PASSAGE SHOWN
AS FAR as pest animals go, feral pigs are among the worst.
Queensland Murray-Darling Committee is working with catchment groups and landholders to take a hit at the booming Maranoa feral pig population.
With the help of two helicopters and three thermal cameras, more than 600 feral pigs were killed during 50 hours of shooting last week.
The committee's weeds and pest animals technical officer Tom Garrett said feral pig numbers south of Mitchell had dropped 96% in the past year.
"Feral pigs are a real problem, especially after three good seasons, which have boosted breeding and survival rates," Mr Garrett said.
"They can have up to 13 or 14 in a litter and with good seasons, they all survive."
Feral pigs cause devastation to the native environment, kill livestock and can spread diseases to other animals - even humans.
Mr Garrett said using trained marksmen to shoot feral pigs from helicopters was an easy way of dropping their numbers rapidly.
Blood samples were collected during the cull and will be tested for diseases.
Improvements had been made to monitoring systems, which helped culling efforts.
These included the development of an application to work in conjunction with thermal cameras to count pest animal numbers.
A community action grant funded the cull, along with money contributed by landholders.
A baiting program is under way, which targets feral pigs and wild dogs by using baits buried under the ground.
Two baiting programs are run each year in the Maranoa, but the committee would like to see it increased to four.
Mr Garrett said boars became heavy predators as they matured and killed and ate up to six lambs or young goats a night.
Since 1865, feral pigs have been part of the Queensland landscape, with the population somewhere between four and six million.

GIVEN MATERIAL
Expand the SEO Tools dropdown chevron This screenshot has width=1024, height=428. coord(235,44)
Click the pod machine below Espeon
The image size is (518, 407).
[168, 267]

EXERCISE GOAL
State whether each statement agrees with the feral pig article, answering yes or no and quoting the article's deciding words: (a) The cull was paid for entirely by landholders. (b) Blood samples taken during the cull will be tested for diseases. (c) The committee would like four baiting programs a year in the Maranoa. Nothing in the listing is needed here.

OUTPUT FOR THIS EXERCISE
(a) No: "A community action grant funded the cull, along with money contributed by landholders."
(b) Yes: "Blood samples were collected during the cull and will be tested for diseases."
(c) Yes: "Two baiting programs are run each year in the Maranoa, but the committee would like to see it increased to four."